The Department of Labor’s final fiduciary rules will have far-reaching consequences, even for organizations that don’t feel the rules apply to them. Plan sponsors must also take care because as part of their fiduciary responsibilities they need to monitor what their retirement plan service providers and advisers are doing to make sure they are in compliance with the rules.
Brad Campbell, counsel with Drinker Biddle & Reath LLP in Washington, D.C., said during a recent webinar that the April 10, 2017, deadline for implementation does not give a lot of time to comply with a regulation of this magnitude and that “if anyone out there believes this just isn’t going to affect you in some way, you are wrong.”
He added that this is an “all-hands-on-deck evolution.” Not only will broker-dealers and registered investment advisers have to pay attention to make sure they are not participating in prohibited transactions, but insurance companies and mutual fund companies will have to do the same.
Campbell and Fred Reish, a partner in Drinker Biddle’s employee benefits and executive compensation practice group, talked about how the new rules differ from the current law when it comes to advice.
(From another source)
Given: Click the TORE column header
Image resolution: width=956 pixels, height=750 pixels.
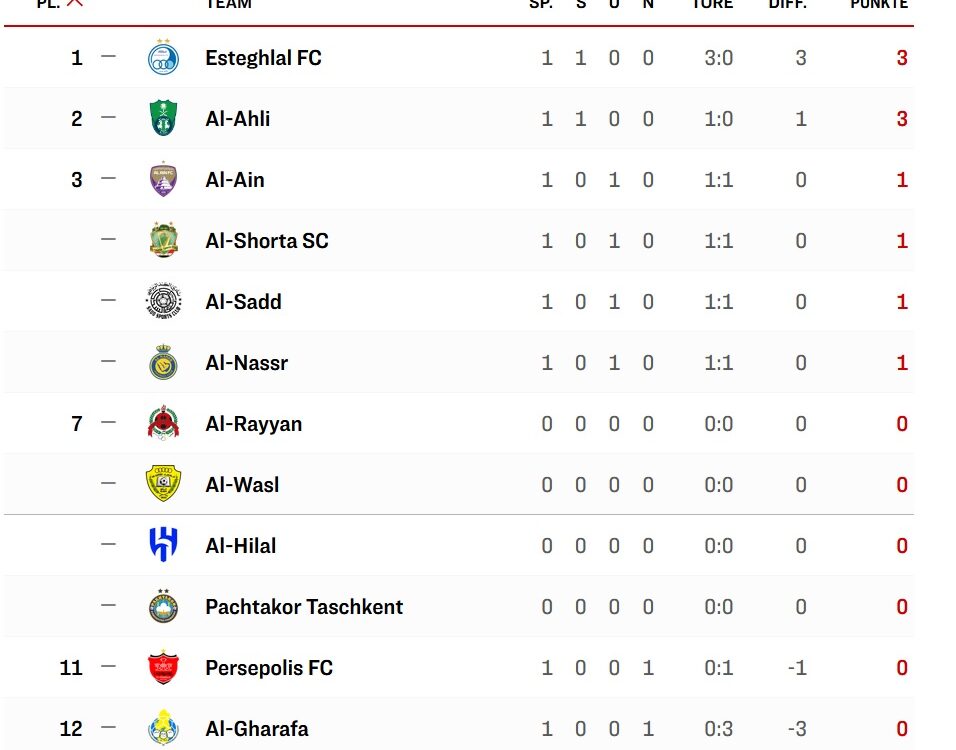Looking at the screenshot, I should [713, 4].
There are four categories for advice covered under the fiduciary rule: Making investment recommendations; making recommendations regarding a distribution or rollover from a plan or IRA, which includes whether to roll over assets or not; recommendations about who should advise a participant or adviser; and recommendations about the type of account a participant or IRA owner should use, either fee-based or brokerage.
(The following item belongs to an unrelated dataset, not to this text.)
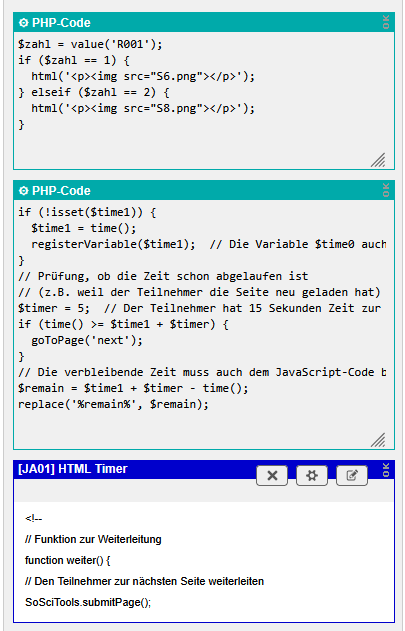Place cursor in the $zahl = value('R001') line
405x631 pixels.
90,44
Most in the industry agree that some of the more onerous points of the proposed fiduciary rule have been smoothed over in the final version, but that might not stop some from suing over how the rules came to be and the process used to develop them. Congress is expected to pass a bill that would overturn the fiduciary rule, but nobody expects it to escape President Barack Obama’s veto.
“It is unlikely it will move forward with a veto proof majority,” Campbell said.
Many in the industry were worried that basic financial education would be construed as advice under the fiduciary rules, but the Department of Labor clarified that most education is covered. It even stipulated that companies can present asset allocation models for participant education and populate those models with mutual funds from the company-sponsored retirement plan’s core lineup.
And while the DOL relaxed the rules on this topic, they only apply to defined contribution plans, not IRAs, and plan sponsors have a duty to evaluate that the asset allocation models are not biased in terms of revenue-sharing funds or proprietary products, Reish said.
“That worries me a little bit. I don’t know if most plan sponsors are capable of doing that,” he said.
He recommended that insurance and mutual fund wholesalers be cautious. If they are meeting with advisers to explain their products and services, it is assumed that advisers are sophisticated enough to know the difference between a sales pitch and fiduciary advice, Reish said.
When a wholesaler goes face to face with plan participants to talk about their platform, website and plan participant materials, those topics wouldn’t necessarily qualify them as a fiduciary, but if wholesalers meet with participants on a one-on-one basis, “I don’t know what they have to talk about except their products. I can’t think about what they would talk about in terms of services without discussing a specific investment product they manufacture,” Reish said. That may curtail their ability to meet with plan participants.
Most registered investment advisers and some broker-dealers are going to have to implement fiduciary advice programs for plans where they charge a level fee, he said. RIAs will have an easier time of this, but broker-dealers will have to have their most sophisticated plan advisers provide pure level-fee advice.
“That’s already happening and we will see an acceleration of that,” he said.
This will fuel the rise of third-party fiduciaries like 3(21) advisers, who select a range of investments that individual plan sponsors or their advisers can select from that are certified as prudent, and 3(38) advisers who serve as an outside discretionary investment manager who pick the investment plan lineup. They are in charge of monitoring, removing and replacing these investment choices on an ongoing basis.
“I think insurance companies are behind the curve.”
The sooner financial services firms wrap up the major decision-making about how to address the rule, the sooner they can start fiduciary training for advisers, develop policies and supervisory procedures and develop new products or different share classes, Reish said.
“I think insurance companies are behind the curve. They don’t realize the impact it will have,” he added.